They can be changed, certain objectionable portions can be quickly taken out.

William J. Brennan, Jr.:

Well our point is not whether statement have a procedure to seize a film and prevent its being altered. Our question is, isn’t it, whether or not the statement have a procedure before seizure of the film itself, without first determining its obscenity as the question.

Robert V. Bullock:

Yes.

I am not surely understand your question sir.

William J. Brennan, Jr.:

Well, what we concerned with here is whether you can issue a warrant as was done in this case, wasn’t it, on probable cause.

Robert V. Bullock:

There was no warrant, no sir.

William J. Brennan, Jr.:

Now what, just an arrest?

Robert V. Bullock:

There was an arrest in the officer’s presence.

William J. Brennan, Jr.:

And the question is whether you can do that.

Robert V. Bullock:

Yes sir.

William J. Brennan, Jr.:

Without having a determination of the obscenity vel non of a motion picture?

Robert V. Bullock:

And we maintained that you do not have to have the prior adversary hearing or determination vel non ahead of time.

What you need is a determination of probable cause.

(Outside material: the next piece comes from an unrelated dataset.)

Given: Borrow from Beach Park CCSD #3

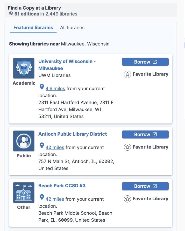Looking at the screenshot, I should pos(145,186).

In this case the sheriff made that determination.

William J. Brennan, Jr.:

And this is on the grounds of difference between films and magazine?

Robert V. Bullock:

That is a part of, yes sir.

William J. Brennan, Jr.:

I gather that there are good many cases that have held the other way?

Robert V. Bullock:

Yes sir.

William J. Brennan, Jr.:

Most of them I gather?

Robert V. Bullock:

Well, it is — there has been a number of cases in the lower court, specially the District Courts that have held, you could have seizure and then they been sometimes overturned, a number of state courts the same way, they have been overturned but there is still some cases left.

Byron R. White:

Is Marcus and A Quantity of Books didn’t hold it that you could not seize one copy for the use as evidence, did they?

Robert V. Bullock:

Not to my recollection, no sir.

Byron R. White:

This held but you couldn’t take a circulation that entire series of publication?

Robert V. Bullock:

That’s correct, yes sir.

Byron R. White:

And of course, taking one copy of circulation of a movie might take the entire thing or the entire showing out of circulation?

Robert V. Bullock:

Well as we maintain Mr. Justice White in our brief, we feel that it’s not unreasonable to require under certain circumstances a second copy to be kept.

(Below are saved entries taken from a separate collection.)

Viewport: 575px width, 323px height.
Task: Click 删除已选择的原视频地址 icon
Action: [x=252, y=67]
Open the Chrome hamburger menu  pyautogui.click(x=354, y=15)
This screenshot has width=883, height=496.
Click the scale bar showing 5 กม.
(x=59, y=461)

If there is a probability or a possibility that this is an obscene movie.

Byron R. White:

If you are going to have a hearing about obscenity, you could have give them subpoena to bring it to that particular hearing and otherwise leave it in circulation.

Is that’s all your — if all you are really trying to do is to have the evidence available at the hearing.

Unless you thought there were some, you think there is really some substance in the alteration theory?

Robert V. Bullock:

I believe there is substance in the alteration theory, yes sir.

I also believe that there is some substance in the difficulty in which we face where a operator may remove that film and send it to another state very quickly because most of these films are on a schedule of —

Byron R. White:

You, you wouldn’t — if there were two films, if the operator had two films, you wouldn’t argue that the state can seize both copies in the case of Marcus and Quantity, would you?

Robert V. Bullock:

No, sir.

One film for evidentiary purposes only.

Byron R. White:

That’s the question.

Robert V. Bullock:

That’s the question.

William J. Brennan, Jr.:

And if that’s the only print —

Robert V. Bullock:

Sir?

William J. Brennan, Jr.:

If that is the only print that’s supplied to the exhibitor.

Robert V. Bullock:

If that were the only print, then in that case I would suggest a motion whereby maybe some security could be given that the film would be returned in its original shape for use in the trial, could be — some limitations could be put on it.

William J. Brennan, Jr.:

Do we know here whether there are more than one print, I guess, Mr. Justice Powell asked you that.

Robert V. Bullock:

I can state that outside the record to my knowledge, if it please the Court, it’s showing here in town.

William J. Brennan, Jr.:

In Washington?

Robert V. Bullock:

In Washington, yes sir.

William J. Brennan, Jr.:

Name the theater.[Laughter]

Robert V. Bullock:

It’s my understanding that’s showing, let me put it that way.

Thurgood Marshall:

Well, is that (Inaudible) or anything?

Robert V. Bullock:

I haven’t seen it sir in Washington, I couldn’t tell you.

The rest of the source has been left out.